WHAT TO DO: The records below should be written out again, exactly.

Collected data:
++++++++++

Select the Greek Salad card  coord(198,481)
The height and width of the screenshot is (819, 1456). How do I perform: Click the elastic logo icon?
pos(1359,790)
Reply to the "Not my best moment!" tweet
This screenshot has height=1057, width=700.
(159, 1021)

++++++++++

ANSWER BOX:
Select the Greek Salad card  coord(198,481)
The height and width of the screenshot is (819, 1456). How do I perform: Click the elastic logo icon?
pos(1359,790)
Reply to the "Not my best moment!" tweet
This screenshot has height=1057, width=700.
(159, 1021)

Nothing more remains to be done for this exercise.